L’Onu dichiara guerra ai batteri che resistono agli antibiotici. Una resistenza diventata ormai una reale minaccia per la salute pubblica, che provoca oggi oltre 700mila morti all’anno. L’Assemblea generale delle Nazioni Unite ha infatti indetto una riunione il 21 settembre scorso, per affrontare il preoccupante tema dell’antibiotico resistenza, ovvero del fenomeno per cui il crescente consumo di antibiotici ne pregiudica l’efficacia nel trattamento delle malattie.
È la quarta volta che le Nazioni Unite scendono in campo in modo così risoluto: finora, infatti, a passare al vaglio degli esperti erano soltanto l’Aids, le malattie non trasmissibili (come per esempio quelle cardiache) e l’ebola.
Sottolineando come la resistenza agli antibiotici sia ormai un problema globale, l’organismo internazionale ha riconosciuto che alcuni dei miracoli della medicina moderna, tra cui l’invenzione della penicillina, sono ad alto rischio di diventare inefficaci.

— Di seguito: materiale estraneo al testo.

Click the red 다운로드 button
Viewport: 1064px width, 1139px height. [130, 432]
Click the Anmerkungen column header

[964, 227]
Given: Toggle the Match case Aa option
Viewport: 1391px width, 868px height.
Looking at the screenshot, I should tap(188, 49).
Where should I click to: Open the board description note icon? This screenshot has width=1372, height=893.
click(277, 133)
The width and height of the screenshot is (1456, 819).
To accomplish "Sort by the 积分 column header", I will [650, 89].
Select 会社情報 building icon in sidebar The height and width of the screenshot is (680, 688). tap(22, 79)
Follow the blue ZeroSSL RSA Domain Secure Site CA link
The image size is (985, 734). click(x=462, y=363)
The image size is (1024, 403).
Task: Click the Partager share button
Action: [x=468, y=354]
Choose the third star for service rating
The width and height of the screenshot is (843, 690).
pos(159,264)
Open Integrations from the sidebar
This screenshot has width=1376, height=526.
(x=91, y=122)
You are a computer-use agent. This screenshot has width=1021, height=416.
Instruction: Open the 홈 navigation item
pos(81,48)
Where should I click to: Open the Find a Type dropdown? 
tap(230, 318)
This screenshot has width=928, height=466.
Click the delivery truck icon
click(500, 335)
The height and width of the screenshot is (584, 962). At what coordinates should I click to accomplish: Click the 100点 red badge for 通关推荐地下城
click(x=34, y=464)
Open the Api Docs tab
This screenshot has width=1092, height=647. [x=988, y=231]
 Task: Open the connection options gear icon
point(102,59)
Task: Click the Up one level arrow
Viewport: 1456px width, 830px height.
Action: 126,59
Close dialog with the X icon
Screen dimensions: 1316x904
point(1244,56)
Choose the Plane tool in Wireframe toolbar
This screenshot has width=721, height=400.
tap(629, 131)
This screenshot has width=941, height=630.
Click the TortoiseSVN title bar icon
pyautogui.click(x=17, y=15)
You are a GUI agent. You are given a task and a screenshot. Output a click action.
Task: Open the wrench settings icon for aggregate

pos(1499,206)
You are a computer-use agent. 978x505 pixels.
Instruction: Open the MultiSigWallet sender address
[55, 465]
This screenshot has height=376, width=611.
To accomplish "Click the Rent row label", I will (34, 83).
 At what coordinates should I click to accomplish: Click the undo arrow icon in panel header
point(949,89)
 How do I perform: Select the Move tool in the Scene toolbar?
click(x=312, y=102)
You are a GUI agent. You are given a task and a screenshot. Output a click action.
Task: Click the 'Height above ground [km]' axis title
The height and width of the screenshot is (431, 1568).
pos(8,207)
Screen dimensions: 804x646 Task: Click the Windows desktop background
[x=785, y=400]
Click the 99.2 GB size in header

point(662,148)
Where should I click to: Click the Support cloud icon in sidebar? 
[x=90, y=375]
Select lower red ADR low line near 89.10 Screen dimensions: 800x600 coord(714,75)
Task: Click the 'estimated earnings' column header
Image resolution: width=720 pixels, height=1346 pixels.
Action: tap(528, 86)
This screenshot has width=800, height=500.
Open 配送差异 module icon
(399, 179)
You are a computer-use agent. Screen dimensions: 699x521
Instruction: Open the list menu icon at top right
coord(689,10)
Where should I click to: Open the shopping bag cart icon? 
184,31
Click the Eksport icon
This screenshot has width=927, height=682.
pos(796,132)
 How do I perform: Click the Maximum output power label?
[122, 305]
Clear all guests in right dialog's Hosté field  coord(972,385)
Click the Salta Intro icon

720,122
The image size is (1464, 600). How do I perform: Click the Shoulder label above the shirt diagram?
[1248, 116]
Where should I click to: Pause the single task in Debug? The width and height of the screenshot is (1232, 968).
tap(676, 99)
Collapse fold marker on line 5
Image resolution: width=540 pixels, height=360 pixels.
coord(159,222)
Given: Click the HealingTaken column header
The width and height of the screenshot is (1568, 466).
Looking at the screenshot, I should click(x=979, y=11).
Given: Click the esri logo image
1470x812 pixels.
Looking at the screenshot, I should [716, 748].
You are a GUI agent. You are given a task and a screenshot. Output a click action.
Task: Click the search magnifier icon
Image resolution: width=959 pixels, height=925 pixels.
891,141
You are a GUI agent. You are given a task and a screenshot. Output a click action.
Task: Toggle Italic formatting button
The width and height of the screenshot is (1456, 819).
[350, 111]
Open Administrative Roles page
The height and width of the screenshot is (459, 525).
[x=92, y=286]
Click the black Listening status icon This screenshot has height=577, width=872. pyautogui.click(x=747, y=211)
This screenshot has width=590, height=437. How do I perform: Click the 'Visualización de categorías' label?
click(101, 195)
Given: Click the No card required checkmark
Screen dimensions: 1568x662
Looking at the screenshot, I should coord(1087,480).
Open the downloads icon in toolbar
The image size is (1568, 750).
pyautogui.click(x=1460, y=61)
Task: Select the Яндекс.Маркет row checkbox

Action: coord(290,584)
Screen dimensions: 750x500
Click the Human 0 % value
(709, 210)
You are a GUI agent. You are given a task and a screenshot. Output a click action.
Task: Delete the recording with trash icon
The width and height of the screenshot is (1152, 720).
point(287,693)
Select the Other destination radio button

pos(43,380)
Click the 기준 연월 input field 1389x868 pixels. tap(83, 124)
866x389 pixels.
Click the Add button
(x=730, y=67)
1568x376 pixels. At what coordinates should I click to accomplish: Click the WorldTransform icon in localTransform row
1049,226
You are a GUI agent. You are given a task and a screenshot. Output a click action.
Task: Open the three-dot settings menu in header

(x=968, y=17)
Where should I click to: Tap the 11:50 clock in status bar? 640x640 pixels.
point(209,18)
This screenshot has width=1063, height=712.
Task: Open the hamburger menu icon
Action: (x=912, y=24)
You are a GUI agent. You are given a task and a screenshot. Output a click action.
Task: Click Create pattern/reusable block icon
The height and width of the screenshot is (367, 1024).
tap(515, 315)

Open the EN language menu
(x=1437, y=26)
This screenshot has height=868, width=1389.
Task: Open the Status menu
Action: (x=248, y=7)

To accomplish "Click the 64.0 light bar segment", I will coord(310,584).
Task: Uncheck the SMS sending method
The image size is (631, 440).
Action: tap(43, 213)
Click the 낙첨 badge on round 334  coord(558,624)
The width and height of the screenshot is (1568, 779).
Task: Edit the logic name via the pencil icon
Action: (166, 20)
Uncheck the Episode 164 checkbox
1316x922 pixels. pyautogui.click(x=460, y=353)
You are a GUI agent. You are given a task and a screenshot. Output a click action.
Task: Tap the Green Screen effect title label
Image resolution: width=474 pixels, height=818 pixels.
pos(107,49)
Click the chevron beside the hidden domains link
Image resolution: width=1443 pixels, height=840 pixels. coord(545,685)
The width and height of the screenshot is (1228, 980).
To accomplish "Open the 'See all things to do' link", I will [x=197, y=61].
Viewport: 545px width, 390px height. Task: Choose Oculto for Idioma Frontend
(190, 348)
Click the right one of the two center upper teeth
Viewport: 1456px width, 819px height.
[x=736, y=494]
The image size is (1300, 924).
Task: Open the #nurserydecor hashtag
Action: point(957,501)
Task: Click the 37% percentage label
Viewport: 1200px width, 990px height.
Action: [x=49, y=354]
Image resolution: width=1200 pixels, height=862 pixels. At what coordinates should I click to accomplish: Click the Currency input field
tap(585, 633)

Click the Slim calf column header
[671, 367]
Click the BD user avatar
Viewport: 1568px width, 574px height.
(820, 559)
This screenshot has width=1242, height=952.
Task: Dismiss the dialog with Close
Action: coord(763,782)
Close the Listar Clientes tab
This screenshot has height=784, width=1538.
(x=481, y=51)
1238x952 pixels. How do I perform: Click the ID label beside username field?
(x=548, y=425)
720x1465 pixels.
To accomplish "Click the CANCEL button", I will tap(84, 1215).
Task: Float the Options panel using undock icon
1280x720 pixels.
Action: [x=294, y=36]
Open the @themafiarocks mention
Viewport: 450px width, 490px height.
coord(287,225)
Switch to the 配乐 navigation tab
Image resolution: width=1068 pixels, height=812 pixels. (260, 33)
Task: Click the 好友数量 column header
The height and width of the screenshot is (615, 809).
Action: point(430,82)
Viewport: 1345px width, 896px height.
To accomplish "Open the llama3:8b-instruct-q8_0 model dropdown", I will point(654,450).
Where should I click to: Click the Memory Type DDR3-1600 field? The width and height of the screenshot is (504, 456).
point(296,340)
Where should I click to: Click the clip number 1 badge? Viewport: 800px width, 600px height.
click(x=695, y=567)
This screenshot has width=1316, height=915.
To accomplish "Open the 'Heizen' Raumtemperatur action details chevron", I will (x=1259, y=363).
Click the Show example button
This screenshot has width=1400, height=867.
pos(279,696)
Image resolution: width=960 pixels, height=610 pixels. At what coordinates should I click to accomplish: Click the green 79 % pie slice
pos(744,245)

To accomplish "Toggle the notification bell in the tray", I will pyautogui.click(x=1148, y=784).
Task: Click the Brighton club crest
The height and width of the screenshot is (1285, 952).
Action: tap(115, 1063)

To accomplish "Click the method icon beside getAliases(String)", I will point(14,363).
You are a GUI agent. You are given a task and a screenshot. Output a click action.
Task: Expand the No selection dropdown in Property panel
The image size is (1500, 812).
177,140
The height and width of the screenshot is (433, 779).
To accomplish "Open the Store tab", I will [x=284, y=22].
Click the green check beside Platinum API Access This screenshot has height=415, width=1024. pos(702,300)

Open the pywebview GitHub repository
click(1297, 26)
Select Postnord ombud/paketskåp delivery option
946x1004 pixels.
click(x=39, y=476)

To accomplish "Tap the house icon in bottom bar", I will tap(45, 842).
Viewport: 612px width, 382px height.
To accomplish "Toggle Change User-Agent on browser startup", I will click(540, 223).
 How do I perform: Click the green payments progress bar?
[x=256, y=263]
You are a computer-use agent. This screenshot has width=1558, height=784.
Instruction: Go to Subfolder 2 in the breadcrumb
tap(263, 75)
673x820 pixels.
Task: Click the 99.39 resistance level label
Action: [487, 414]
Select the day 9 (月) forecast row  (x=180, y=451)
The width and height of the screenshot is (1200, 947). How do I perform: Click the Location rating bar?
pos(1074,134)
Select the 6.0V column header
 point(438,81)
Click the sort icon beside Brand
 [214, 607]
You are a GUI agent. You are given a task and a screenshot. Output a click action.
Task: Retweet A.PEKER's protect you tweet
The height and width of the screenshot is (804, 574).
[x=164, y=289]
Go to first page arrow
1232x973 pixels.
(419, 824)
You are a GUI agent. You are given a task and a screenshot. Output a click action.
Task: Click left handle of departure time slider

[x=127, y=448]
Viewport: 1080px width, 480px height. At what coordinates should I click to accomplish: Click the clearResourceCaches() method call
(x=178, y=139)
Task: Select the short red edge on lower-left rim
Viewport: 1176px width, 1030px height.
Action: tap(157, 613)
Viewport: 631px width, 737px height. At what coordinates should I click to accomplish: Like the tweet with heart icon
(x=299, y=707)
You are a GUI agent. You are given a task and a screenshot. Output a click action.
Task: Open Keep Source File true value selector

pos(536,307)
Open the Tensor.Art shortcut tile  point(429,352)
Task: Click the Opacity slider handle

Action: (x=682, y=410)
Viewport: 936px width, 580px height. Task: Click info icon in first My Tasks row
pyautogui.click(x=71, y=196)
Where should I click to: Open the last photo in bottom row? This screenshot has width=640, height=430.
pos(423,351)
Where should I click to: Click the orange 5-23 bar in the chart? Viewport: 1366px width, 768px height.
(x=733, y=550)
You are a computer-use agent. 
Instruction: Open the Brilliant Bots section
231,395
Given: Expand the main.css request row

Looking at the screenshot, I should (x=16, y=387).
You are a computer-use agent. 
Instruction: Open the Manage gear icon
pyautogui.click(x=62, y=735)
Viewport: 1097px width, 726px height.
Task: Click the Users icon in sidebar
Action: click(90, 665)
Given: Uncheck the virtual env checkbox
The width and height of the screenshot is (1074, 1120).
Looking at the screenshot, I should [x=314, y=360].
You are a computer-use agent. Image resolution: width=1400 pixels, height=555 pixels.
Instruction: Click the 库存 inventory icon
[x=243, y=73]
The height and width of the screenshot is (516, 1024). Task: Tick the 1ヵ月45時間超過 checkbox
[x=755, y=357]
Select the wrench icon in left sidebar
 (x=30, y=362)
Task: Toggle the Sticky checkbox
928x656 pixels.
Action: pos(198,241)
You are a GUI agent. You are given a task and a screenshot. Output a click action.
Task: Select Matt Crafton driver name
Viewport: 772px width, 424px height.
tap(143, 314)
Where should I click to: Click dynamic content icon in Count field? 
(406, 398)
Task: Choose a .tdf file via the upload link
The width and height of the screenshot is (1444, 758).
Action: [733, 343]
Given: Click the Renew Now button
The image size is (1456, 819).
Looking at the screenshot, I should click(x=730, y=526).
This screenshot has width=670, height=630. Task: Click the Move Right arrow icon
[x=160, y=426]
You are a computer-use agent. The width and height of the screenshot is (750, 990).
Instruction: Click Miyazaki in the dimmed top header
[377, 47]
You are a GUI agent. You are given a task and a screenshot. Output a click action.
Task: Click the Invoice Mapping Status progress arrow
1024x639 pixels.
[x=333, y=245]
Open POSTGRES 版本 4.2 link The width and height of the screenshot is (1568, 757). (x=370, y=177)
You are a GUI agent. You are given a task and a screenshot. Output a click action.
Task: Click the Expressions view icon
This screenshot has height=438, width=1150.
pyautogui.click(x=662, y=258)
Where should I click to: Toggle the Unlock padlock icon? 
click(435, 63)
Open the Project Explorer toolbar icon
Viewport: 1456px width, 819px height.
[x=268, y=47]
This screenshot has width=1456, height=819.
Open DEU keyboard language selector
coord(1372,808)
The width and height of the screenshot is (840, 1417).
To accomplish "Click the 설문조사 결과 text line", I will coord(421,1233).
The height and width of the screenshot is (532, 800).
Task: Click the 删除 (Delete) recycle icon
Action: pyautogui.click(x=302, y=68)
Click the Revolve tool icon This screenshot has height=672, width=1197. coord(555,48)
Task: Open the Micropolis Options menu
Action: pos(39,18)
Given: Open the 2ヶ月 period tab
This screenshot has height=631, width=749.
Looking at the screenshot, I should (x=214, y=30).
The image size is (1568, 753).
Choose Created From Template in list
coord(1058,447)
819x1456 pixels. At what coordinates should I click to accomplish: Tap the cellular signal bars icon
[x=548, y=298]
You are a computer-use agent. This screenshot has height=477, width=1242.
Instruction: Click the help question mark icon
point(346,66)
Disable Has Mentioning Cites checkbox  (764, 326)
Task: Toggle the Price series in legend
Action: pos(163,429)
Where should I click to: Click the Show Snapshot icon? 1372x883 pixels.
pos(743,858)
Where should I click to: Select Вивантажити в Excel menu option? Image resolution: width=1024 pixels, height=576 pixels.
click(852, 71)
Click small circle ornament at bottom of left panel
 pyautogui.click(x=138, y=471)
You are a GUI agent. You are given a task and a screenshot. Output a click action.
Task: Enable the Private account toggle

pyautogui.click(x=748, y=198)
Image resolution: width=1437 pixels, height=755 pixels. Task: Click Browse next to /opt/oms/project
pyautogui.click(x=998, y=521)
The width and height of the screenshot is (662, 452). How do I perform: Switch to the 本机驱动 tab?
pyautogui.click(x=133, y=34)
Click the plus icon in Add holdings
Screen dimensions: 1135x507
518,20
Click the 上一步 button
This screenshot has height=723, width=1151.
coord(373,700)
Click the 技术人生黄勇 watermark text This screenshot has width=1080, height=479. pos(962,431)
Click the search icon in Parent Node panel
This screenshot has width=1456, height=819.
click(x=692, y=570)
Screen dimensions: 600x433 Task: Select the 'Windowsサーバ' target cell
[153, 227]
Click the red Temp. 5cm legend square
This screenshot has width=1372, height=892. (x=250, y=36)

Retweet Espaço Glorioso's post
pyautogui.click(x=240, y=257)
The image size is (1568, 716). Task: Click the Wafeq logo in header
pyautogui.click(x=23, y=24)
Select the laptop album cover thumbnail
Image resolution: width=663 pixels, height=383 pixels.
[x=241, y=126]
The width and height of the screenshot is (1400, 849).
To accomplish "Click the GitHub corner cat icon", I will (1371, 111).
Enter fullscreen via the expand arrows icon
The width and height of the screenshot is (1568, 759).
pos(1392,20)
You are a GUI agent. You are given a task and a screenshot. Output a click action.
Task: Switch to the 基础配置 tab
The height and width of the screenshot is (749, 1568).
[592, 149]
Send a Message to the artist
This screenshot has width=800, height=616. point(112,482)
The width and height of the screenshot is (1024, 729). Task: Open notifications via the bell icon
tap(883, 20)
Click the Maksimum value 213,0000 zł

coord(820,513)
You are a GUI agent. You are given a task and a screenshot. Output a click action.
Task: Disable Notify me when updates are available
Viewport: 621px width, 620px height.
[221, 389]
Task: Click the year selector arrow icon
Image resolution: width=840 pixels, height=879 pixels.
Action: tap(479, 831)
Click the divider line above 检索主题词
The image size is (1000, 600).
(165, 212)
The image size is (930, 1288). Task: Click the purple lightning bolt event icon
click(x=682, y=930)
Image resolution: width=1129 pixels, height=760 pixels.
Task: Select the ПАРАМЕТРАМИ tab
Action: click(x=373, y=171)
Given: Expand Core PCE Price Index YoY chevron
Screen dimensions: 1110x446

Il problema centrale risiederebbe nel consumo eccessivo degli antibiotici sia per umani che per animali, che hanno portato i batteri ad evolversi, imparando a difendersi dalle terapie. Basti pensare, per esempio, ai circa 9 miliardi di animali macellati ogni anno, soltanto negli Stati Uniti, che vengono trattati da anni con massicce dosi di antibiotici sia per il trattamento delle malattie che per la loro prevenzione.
In passato, diverse organizzazioni di difesa della salute pubblica hanno spinto il governo federale americano a cercare di fermare le aziende nell’abuso di farmaci, ma le istituzioni sono state spesso lente nell’agire in modo determinato.
Fortunatamente, un rapporto pubblicato questa settimana (il 20 settembre, per la precisione) da parte del Natural Resources Defense Council mostra che, solo nell’ultimo anno, il numero di catene americane di fast food che hanno adottato politiche finalizzate a ridurre l’uso di antibiotici è raddoppiato.
Attualmente, i produttori di animali da allevamento operano in modo molto diverso nei diversi paesi del mondo. Questo rende difficile per i ristoranti e per i grandi distributori alimentari, come per esempio McDonald’s, impegnarsi per eliminare gli antibiotici utilizzati su animali da macello provenienti da paesi con scarsa sorveglianza sanitaria come la Cina. Fortunatamente, sono arrivate aperture positive anche dal Dragone: a ottobre, il governo cinese ha infatti istituito una nuova legge sulla sicurezza alimentare, che prevede una più rigida supervisione sulle pratiche di produzione (anche se nulla di specifico relativo agli antibiotici).
Dall’Assemblea generale delle Nazioni Unite, i 193 stati membri sono pronti a firmare una dichiarazione a impegnarsi nella lotta contro la resistenza, sviluppando un sistema di regolamentazione sull’uso e la vendita degli antibiotici. I progressi compiuti dalle catene alimentari degli Stati Uniti sono soltanto un inizio, perché la chiave di volta sarà l’applicazione di norme analoghe anche all’estero.
“Non può essere la fine di una discussione”, spiega Gail Hansen, esperto di resistenza agli antibiotici, riferendosi alla pressione esercitata sui fast food americani. “Le aziende devono avere la responsabilità sociale di limitare l’uso di antibiotici anche in altri paesi”.